[Description of the task]
Read the entries that follow and give each one again precisely.

[Dataset excerpts]

--------------------

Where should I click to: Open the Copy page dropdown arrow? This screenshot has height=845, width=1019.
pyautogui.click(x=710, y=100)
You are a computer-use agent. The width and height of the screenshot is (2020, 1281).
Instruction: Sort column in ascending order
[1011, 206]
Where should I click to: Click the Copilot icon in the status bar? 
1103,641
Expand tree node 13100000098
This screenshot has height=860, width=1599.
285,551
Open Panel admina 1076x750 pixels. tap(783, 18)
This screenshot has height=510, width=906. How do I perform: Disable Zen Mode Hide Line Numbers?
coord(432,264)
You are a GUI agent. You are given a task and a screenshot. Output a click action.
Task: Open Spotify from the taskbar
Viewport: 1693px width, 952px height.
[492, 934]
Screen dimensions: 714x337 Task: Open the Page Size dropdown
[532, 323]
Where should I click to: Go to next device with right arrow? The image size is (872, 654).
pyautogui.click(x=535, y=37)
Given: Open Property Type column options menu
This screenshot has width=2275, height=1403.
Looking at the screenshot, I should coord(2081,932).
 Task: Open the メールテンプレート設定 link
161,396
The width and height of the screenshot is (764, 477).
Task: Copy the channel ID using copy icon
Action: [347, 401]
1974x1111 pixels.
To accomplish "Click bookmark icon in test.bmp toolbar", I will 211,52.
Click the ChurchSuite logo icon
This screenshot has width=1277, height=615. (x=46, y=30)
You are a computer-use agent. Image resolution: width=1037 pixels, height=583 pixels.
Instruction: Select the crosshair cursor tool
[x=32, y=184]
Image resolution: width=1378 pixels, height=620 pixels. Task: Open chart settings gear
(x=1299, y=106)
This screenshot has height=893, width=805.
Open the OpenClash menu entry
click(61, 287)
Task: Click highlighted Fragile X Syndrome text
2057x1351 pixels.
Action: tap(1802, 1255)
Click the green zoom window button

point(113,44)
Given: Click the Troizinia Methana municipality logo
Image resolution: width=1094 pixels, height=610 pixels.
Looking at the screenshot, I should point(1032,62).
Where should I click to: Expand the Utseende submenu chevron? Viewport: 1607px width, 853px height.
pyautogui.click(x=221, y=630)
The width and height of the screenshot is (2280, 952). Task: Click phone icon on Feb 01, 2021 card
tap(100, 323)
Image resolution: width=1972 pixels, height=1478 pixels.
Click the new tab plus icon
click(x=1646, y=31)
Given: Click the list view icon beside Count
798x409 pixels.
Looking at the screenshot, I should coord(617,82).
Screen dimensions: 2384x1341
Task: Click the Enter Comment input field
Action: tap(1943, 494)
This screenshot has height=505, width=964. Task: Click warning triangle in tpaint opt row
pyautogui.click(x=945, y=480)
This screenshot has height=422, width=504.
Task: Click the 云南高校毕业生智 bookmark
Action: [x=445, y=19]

--------------------

[Answer to the exercise]
Where should I click to: Open the Copy page dropdown arrow? This screenshot has height=845, width=1019.
pyautogui.click(x=710, y=100)
You are a computer-use agent. The width and height of the screenshot is (2020, 1281).
Instruction: Sort column in ascending order
[1011, 206]
Where should I click to: Click the Copilot icon in the status bar? 
1103,641
Expand tree node 13100000098
This screenshot has height=860, width=1599.
285,551
Open Panel admina 1076x750 pixels. tap(783, 18)
This screenshot has height=510, width=906. How do I perform: Disable Zen Mode Hide Line Numbers?
coord(432,264)
You are a GUI agent. You are given a task and a screenshot. Output a click action.
Task: Open Spotify from the taskbar
Viewport: 1693px width, 952px height.
[492, 934]
Screen dimensions: 714x337 Task: Open the Page Size dropdown
[532, 323]
Where should I click to: Go to next device with right arrow? The image size is (872, 654).
pyautogui.click(x=535, y=37)
Given: Open Property Type column options menu
This screenshot has width=2275, height=1403.
Looking at the screenshot, I should coord(2081,932).
 Task: Open the メールテンプレート設定 link
161,396
The width and height of the screenshot is (764, 477).
Task: Copy the channel ID using copy icon
Action: [347, 401]
1974x1111 pixels.
To accomplish "Click bookmark icon in test.bmp toolbar", I will 211,52.
Click the ChurchSuite logo icon
This screenshot has width=1277, height=615. (x=46, y=30)
You are a computer-use agent. Image resolution: width=1037 pixels, height=583 pixels.
Instruction: Select the crosshair cursor tool
[x=32, y=184]
Image resolution: width=1378 pixels, height=620 pixels. Task: Open chart settings gear
(x=1299, y=106)
This screenshot has height=893, width=805.
Open the OpenClash menu entry
click(61, 287)
Task: Click highlighted Fragile X Syndrome text
2057x1351 pixels.
Action: tap(1802, 1255)
Click the green zoom window button

point(113,44)
Given: Click the Troizinia Methana municipality logo
Image resolution: width=1094 pixels, height=610 pixels.
Looking at the screenshot, I should point(1032,62).
Where should I click to: Expand the Utseende submenu chevron? Viewport: 1607px width, 853px height.
pyautogui.click(x=221, y=630)
The width and height of the screenshot is (2280, 952). Task: Click phone icon on Feb 01, 2021 card
tap(100, 323)
Image resolution: width=1972 pixels, height=1478 pixels.
Click the new tab plus icon
click(x=1646, y=31)
Given: Click the list view icon beside Count
798x409 pixels.
Looking at the screenshot, I should coord(617,82).
Screen dimensions: 2384x1341
Task: Click the Enter Comment input field
Action: tap(1943, 494)
This screenshot has height=505, width=964. Task: Click warning triangle in tpaint opt row
pyautogui.click(x=945, y=480)
This screenshot has height=422, width=504.
Task: Click the 云南高校毕业生智 bookmark
Action: [x=445, y=19]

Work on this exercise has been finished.